RECORDS SUPPLIED START
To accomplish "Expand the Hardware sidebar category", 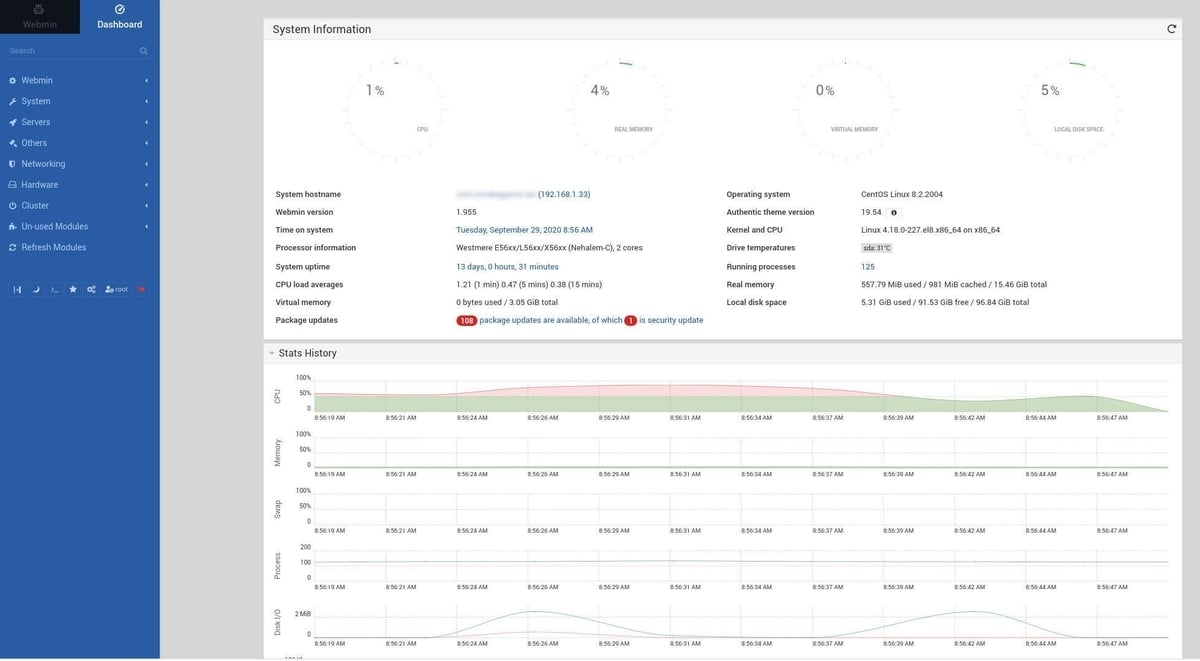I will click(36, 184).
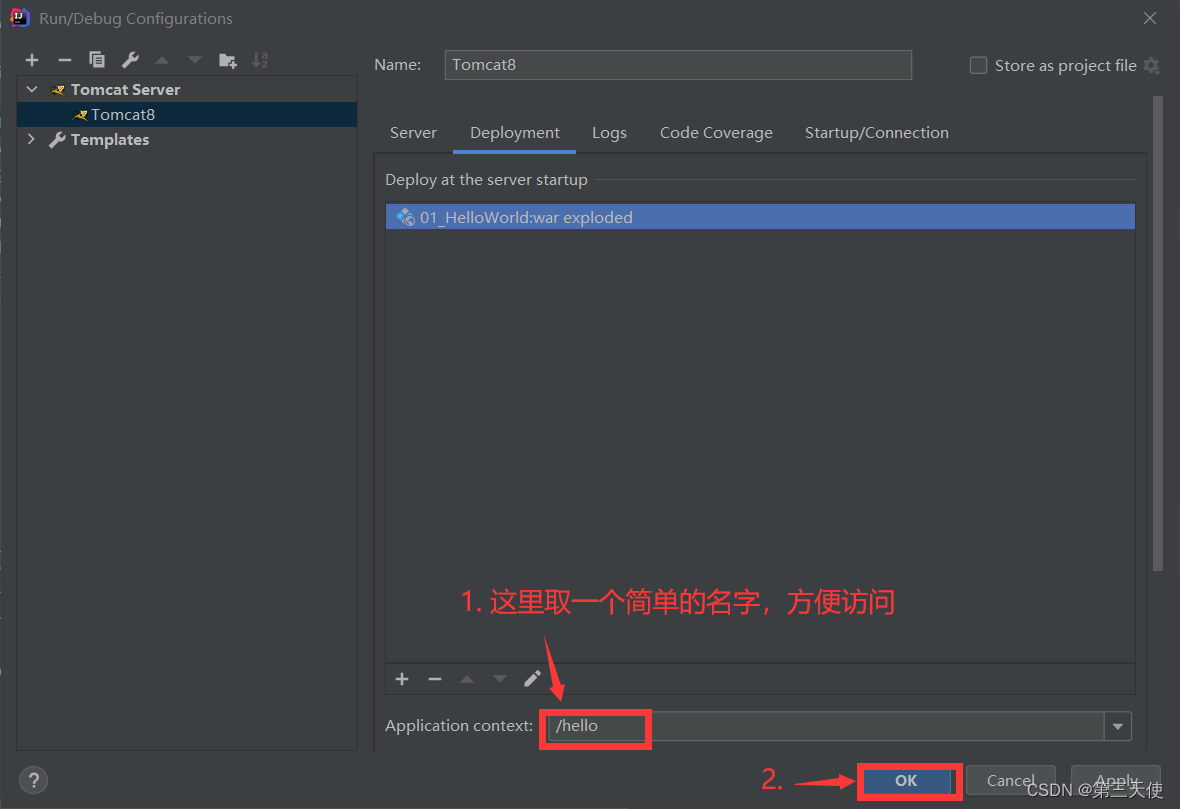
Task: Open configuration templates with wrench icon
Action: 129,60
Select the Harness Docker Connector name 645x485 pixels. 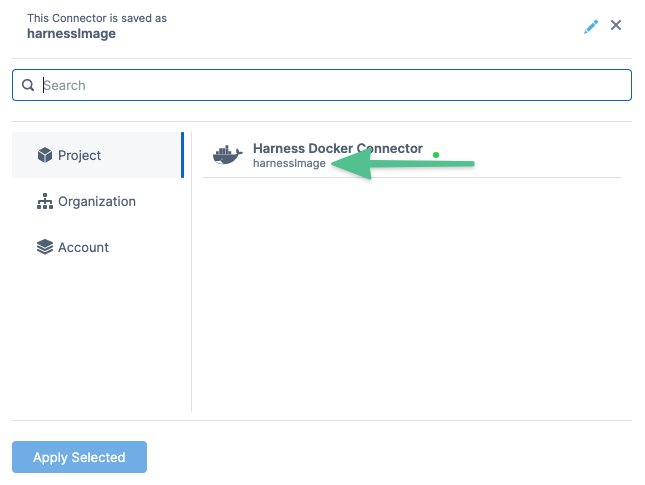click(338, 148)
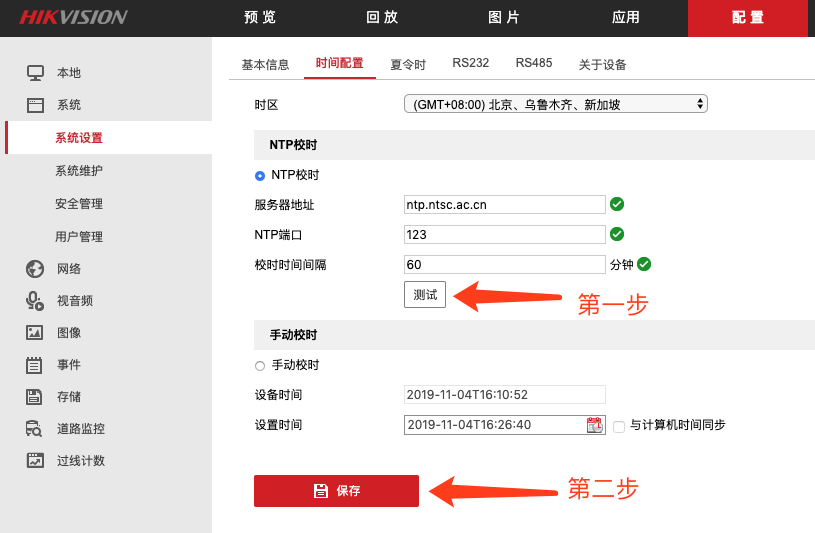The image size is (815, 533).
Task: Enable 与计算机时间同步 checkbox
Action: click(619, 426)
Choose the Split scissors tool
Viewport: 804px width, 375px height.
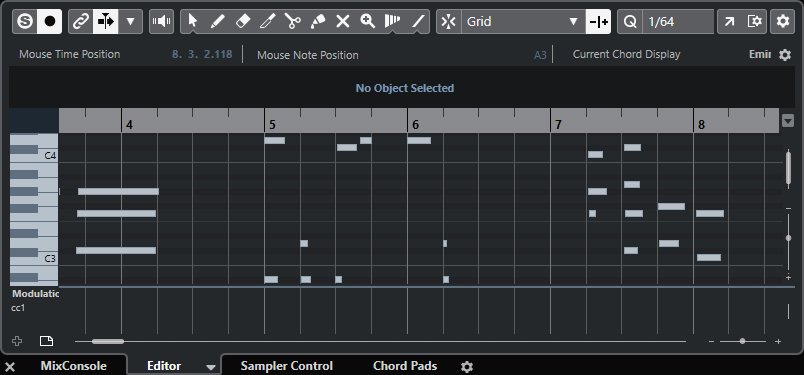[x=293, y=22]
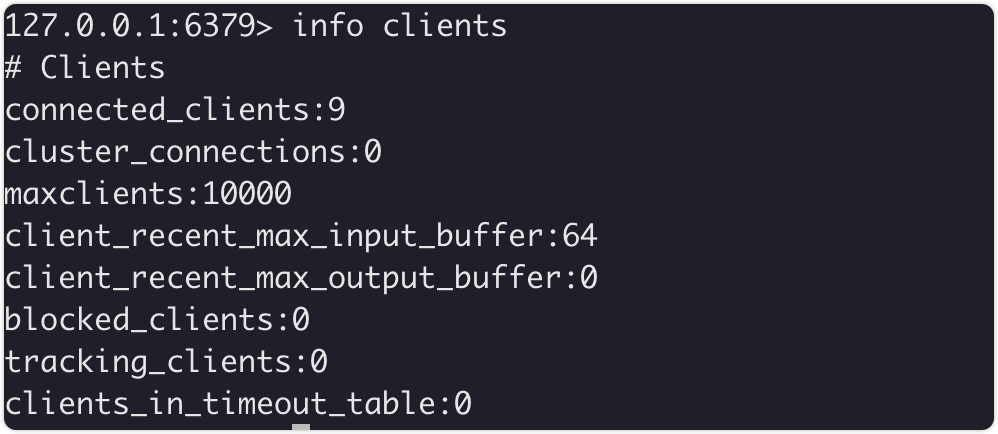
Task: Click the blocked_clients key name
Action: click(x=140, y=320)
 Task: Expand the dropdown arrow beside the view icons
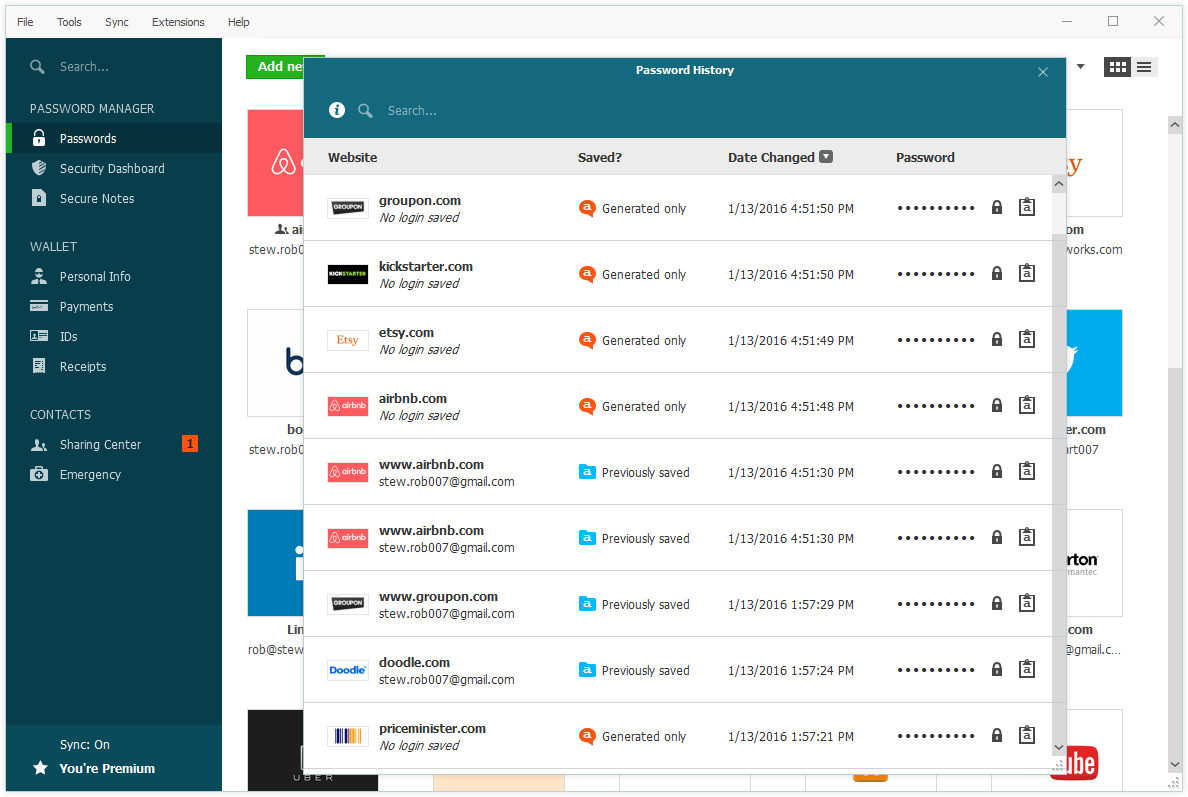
RECORDS SUPPLIED END
WORK REQUIRED » Please return, exactly and with pictures omitted, the lines from the line holding "Viewport: 804px width, 375px height." through the end of the data above, inclusive.

TASK SOLUTION »
Viewport: 804px width, 375px height.
[x=293, y=22]
Task: Click the blocked_clients key name
Action: click(x=140, y=320)
 Task: Expand the dropdown arrow beside the view icons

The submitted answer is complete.